Transcribe the records from the line containing "Given: Toggle the" onward, up to and including the final line, exactly and without anything else.

Stored data entries
* * *
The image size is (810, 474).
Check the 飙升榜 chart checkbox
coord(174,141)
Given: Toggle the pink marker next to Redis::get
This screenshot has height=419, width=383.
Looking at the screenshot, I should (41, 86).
* * *
### ANSWER TO THIS TASK
Given: Toggle the pink marker next to Redis::get
This screenshot has height=419, width=383.
Looking at the screenshot, I should (41, 86).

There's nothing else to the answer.